I was born in Cali [Colombia’s third city] but we didn’t spend more than a year in one place until I was seven. Wherever we went my father could never keep his job. We moved eight times, and it was always down to my mother and us children to earn money to live. If we didn’t bring home enough, he beat us – hard and frequently. Now he doesn’t come home any more. One time he hit me so badly that I couldn’t work for several days.

While we were moving around, I went to school from time to time, but I didn’t get on with the other children. I had a lot of discipline problems. Then when I was seven we finally settled in the coffee-growing region of Armenia, where I started work with my mother. I picked coffee on the plantations, and worked in the packing factory for five years.

When I was 12 we moved again, this time to Bogotá. A lot of children in my neighbourhood were working as porters and vendors at Paloquemao [the biggest of Bogotá’s sprawling street markets] so I went along with them. There are about 200 of us in all.

I get up at 5.30am. It takes nearly two hours on the bus to get to the market, and I start work at eight, unloading the trucks. I try to get the fruit trucks, because I don’t like carrying meat. The drivers pay us, or if we choose they give us fruit and other goods to sell. Some of my friends just get paid and go home. But I take the fruit and work all day. I can make much more selling than carrying.

I like my job, and I have lots of friends on the market. But I only do it because I have to – to help my mother and pay my own way. I think my father should pay for my education, so I wouldn’t have to work on the market. I want to go to school. I want to be a systems engineer, but how can I?

The stall-holders don’t like us because we offer better prices than them, so they throw rotten vegetables and try to chase us off. Sometimes, the security guards don’t let us work at all, because officially we are too young to get a permit. If we try and sneak in, they hit us with batons until we run off – but it’s easy to lose them in the market. We work in pairs – one sells and the other looks out for men with sticks.

It’s wrong that children have to work, but we do.
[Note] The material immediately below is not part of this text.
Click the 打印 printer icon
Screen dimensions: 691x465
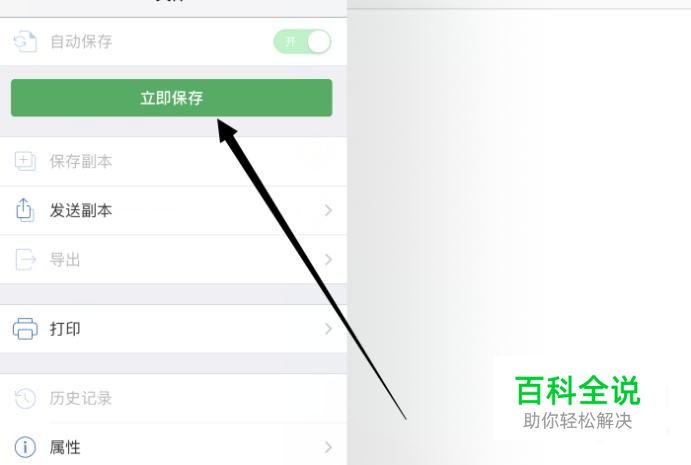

It’s even more wrong that they try to stop us working. If I can, I work all day and I finish around seven in the evening. Afterwards we play football to relax. It’s exhausting, but I enjoy myself. I earn between $5 and $8 a day, which I spend on clothes and food. I don’t drink or take drugs. I would like to save money for school, but for now I can’t, because my mother is sick: she has a problem with her breasts.

When I get home, I have to help clean and make dinner. I don’t get much free time.
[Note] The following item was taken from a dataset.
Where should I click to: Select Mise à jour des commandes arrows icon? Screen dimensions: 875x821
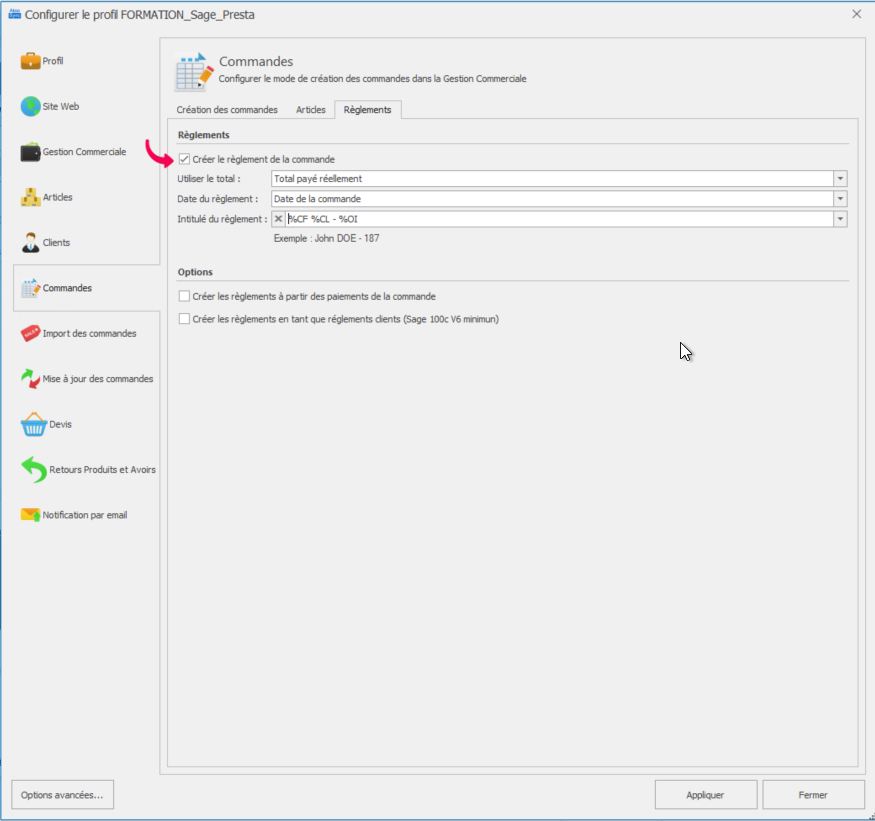click(31, 379)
Despite the tough life he has already endured, Pablo is an optimistic and resilient teenager. This is the more remarkable, considering something that Pablo himself doesn’t reveal or even refer to, but which is likely to restrict his development far more than his lack of education. According to his social worker, Lisbeth Ospina, he is going blind. He has a deteriorating eye condition, which without corrective surgery will rob him of his sight before he turns 20. He is already unable to see detail, and has trouble following fast-moving objects. ‘When Pablo tells you he is saving for school, in his heart he is saving for an operation,’ she explains.

Pablo was interviewed by Jeremy Lennard.